• Kaynak
╔══
2 Şubat 2015

Mutlu Keçi İstanbul'dan bildiriyor!

İstanbul'da günler oldukça hızlı geçiyor. Buraya geleli 2 haftadan biraz fazla oldu. Evime yerleştikten sonra daha önceki yazımda da bahsettiğim gibi eğitimlerim başladı. Haftada 6 gün eğitimdeyim akşam üzeri eve dönüyorum ve hem fiziken hem de mental olarak epey yorulmuş oluyorum. Eskiden kardeşime öğütler verir eve gidince güzel yemekler yapsana, şunu yap, bunu yap derdim. Ama şimdi anlıyorum ki hiç de kolay bir şey değilmiş tüm gün çalışıp eve gelir gelmez enerjik bir şekilde yemek yapmak, film izlemek, blog yazmak ya da diğer hobilerine vakit ayırmak... Zaten akşam üzeri 10 civarı uykum gelmeye başlıyor sonra 11'e kadar bir şekilde oyalanıp o saatlerde de uyuyorum. Hayatımın en yoğun dönemi sanırım şu an. Bir de yakında hayatıma yeni bir şey dahil olacak, heyecanlandırıyor beni. Umarım yolunda gider her şey.
Ocak ayı benim için değişimin başladığı, kendimi keşfettiğim ve hayatı farklı bir şekilde görmeye başladığım bir ay oldu. Sineme ve edebiyat açısından ise oldukça sönük bir aydı. Ancak hak verirsiniz ki bu kadar koşuşturma arasında vakit bulmak pek de kolay değildi. Bunun yanı sıra 2015 hedefim olan her ay bir tiyatro oyunu bir de sergi görme hedefimi de gerçekleştiremedim. Bugün 2 Şubat olduğunu görünce fark ettim bunu işin kötüsü. O sebeptendir ki hemen internetten devlet tiyatrosu oyunlarına göz atmaya başladık erkek arkadaşımla. İzmir gibi değil burası, bolca oyun var. Devlet tiyatroları, şehir tiyatroları, özel tiyatrolar filan derken epey seçenek çıkıyor karşınıza. Biz de Üsküdar Tekel Sahnesi'nde oynanmakta olan Hamlet Makinesi oyununu tercih ettik. Programda ancak 13 Şubat'a yer bulabildik ama olsun. Bilet almak bile mutlu etti beni. İzledikten sonra yorumlarımı yazarım buraya hemmen. :)
╚══
• Alıştırmanın kapsamı
Kaynak metinde "Mutlu Keçi İstanbul'dan" ifadesinden "gider her şey." ifadesine kadar uzanan bölümü hiçbir değişiklik yapmadan çıkar.

• Veri satırları
╔══
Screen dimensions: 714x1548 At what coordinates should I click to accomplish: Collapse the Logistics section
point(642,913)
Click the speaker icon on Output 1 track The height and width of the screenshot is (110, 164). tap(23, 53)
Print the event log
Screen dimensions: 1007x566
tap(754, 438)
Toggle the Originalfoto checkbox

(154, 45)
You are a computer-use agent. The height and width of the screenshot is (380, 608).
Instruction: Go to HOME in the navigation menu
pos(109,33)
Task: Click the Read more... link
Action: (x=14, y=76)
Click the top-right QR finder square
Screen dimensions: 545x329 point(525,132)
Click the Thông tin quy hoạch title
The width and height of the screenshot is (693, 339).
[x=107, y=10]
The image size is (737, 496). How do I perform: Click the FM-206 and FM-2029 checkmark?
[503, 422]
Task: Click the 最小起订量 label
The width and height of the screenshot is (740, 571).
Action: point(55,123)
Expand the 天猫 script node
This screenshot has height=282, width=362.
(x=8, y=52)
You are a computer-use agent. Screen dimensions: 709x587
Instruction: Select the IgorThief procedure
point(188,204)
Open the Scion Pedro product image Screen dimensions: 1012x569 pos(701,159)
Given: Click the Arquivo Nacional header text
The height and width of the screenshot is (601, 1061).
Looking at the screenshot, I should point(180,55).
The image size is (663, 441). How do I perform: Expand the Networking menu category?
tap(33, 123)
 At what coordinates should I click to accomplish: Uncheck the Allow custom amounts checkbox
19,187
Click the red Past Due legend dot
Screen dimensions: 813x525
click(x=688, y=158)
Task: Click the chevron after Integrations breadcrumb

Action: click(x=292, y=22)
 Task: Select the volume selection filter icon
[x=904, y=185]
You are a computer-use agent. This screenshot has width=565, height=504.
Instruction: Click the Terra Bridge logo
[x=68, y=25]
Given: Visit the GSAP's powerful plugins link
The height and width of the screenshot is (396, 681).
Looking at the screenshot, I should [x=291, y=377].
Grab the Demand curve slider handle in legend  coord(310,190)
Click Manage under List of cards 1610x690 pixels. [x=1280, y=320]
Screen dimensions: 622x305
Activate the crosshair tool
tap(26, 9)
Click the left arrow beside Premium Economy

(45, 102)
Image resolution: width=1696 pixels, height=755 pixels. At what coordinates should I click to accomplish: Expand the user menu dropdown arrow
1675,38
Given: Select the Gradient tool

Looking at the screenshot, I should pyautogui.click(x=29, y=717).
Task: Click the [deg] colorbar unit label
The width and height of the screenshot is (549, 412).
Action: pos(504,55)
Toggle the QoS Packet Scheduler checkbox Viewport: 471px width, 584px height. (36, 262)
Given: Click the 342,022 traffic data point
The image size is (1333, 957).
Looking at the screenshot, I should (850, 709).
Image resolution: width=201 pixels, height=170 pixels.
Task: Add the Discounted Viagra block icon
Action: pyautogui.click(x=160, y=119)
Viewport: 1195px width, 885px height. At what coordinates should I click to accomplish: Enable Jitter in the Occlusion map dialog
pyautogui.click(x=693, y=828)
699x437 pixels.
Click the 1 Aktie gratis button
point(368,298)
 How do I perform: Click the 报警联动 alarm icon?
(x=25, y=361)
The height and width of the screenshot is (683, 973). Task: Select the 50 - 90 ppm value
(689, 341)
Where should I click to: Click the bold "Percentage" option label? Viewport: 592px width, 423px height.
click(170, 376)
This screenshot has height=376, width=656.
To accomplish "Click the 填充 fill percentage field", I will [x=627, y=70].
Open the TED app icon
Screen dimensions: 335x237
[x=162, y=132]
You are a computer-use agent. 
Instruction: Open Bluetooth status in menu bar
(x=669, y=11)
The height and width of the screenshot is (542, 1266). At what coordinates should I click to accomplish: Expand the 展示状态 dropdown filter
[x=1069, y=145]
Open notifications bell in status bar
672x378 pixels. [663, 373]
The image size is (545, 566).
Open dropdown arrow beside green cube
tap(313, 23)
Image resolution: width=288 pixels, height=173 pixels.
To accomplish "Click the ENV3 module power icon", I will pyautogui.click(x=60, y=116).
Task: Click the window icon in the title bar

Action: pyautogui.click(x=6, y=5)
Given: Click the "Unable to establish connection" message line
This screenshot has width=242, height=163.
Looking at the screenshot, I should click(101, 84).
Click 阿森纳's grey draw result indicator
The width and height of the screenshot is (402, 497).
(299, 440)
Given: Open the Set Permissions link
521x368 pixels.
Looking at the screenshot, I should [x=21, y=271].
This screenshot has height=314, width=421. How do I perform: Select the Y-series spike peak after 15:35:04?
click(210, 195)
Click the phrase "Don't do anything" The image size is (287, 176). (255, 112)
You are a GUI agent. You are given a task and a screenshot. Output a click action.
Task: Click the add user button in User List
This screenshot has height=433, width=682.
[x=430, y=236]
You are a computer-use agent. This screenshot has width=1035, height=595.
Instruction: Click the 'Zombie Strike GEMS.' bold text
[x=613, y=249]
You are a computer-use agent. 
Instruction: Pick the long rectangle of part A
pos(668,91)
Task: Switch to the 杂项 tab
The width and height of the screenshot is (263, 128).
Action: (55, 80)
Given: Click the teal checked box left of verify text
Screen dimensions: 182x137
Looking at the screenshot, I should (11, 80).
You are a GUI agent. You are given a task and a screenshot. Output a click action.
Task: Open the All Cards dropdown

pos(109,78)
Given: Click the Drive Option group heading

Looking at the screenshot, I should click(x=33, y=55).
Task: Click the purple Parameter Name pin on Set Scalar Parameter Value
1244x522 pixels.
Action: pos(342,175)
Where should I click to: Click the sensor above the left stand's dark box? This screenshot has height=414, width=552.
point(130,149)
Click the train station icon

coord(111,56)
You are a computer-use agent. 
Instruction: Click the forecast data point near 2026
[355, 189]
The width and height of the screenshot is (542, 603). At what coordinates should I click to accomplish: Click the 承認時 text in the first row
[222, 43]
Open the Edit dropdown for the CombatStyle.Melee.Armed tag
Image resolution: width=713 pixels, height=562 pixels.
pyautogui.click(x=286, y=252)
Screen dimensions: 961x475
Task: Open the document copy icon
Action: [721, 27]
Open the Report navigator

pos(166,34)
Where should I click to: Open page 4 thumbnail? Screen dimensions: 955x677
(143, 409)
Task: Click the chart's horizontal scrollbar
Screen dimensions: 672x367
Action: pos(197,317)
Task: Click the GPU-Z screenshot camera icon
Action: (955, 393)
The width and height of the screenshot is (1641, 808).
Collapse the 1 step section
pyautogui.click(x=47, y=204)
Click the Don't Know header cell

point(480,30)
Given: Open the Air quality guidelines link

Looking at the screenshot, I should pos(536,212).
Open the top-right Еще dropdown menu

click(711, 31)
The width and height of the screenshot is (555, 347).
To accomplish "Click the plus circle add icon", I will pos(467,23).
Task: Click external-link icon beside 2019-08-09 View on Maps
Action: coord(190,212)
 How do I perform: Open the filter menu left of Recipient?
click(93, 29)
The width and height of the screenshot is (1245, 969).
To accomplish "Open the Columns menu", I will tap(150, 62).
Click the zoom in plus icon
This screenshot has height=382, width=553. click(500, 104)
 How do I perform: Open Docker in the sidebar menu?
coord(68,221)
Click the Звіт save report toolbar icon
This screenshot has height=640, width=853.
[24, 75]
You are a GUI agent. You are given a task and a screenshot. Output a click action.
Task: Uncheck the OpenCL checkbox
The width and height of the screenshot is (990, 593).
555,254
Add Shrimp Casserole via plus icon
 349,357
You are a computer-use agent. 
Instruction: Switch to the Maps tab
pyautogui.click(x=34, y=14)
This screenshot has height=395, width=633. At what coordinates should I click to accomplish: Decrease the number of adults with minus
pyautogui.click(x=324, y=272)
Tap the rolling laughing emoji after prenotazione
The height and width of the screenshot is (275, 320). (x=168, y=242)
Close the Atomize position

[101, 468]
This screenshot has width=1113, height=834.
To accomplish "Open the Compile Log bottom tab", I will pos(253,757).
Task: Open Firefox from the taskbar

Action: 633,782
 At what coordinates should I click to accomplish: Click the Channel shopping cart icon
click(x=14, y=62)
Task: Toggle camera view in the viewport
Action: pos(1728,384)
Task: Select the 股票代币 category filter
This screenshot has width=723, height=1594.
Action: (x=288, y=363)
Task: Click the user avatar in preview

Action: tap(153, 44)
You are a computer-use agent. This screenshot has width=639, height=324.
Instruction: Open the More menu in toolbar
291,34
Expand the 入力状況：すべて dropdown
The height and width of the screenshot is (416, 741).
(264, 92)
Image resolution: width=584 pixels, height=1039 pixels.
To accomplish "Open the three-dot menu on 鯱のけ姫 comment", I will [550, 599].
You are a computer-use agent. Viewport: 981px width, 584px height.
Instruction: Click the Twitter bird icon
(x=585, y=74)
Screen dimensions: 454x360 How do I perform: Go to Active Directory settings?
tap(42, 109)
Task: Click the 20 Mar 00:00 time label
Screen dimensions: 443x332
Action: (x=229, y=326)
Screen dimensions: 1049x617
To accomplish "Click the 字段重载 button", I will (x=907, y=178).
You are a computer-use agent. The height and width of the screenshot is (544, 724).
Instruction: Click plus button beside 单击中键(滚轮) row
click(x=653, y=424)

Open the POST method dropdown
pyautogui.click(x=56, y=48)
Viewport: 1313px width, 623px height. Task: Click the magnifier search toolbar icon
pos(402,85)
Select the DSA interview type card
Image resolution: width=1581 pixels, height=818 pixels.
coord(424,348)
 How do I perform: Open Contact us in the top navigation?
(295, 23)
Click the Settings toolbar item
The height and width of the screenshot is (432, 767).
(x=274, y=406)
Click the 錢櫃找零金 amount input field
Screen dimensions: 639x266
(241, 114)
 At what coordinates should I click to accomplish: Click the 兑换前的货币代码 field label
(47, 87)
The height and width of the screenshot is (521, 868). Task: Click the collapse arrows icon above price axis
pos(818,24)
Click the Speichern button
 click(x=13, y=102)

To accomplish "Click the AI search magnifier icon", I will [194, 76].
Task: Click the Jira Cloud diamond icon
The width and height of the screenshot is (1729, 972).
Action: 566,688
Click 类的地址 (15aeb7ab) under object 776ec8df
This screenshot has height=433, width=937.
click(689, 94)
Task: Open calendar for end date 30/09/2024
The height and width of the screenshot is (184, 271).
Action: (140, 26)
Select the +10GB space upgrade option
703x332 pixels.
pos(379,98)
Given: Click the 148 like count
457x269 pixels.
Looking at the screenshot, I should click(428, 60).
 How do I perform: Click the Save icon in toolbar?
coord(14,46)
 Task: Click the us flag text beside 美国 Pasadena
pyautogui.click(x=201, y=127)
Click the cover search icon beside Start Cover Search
╚══
• Alıştırmanın yanıtı
Mutlu Keçi İstanbul'dan bildiriyor!

İstanbul'da günler oldukça hızlı geçiyor. Buraya geleli 2 haftadan biraz fazla oldu. Evime yerleştikten sonra daha önceki yazımda da bahsettiğim gibi eğitimlerim başladı. Haftada 6 gün eğitimdeyim akşam üzeri eve dönüyorum ve hem fiziken hem de mental olarak epey yorulmuş oluyorum. Eskiden kardeşime öğütler verir eve gidince güzel yemekler yapsana, şunu yap, bunu yap derdim. Ama şimdi anlıyorum ki hiç de kolay bir şey değilmiş tüm gün çalışıp eve gelir gelmez enerjik bir şekilde yemek yapmak, film izlemek, blog yazmak ya da diğer hobilerine vakit ayırmak... Zaten akşam üzeri 10 civarı uykum gelmeye başlıyor sonra 11'e kadar bir şekilde oyalanıp o saatlerde de uyuyorum. Hayatımın en yoğun dönemi sanırım şu an. Bir de yakında hayatıma yeni bir şey dahil olacak, heyecanlandırıyor beni. Umarım yolunda gider her şey.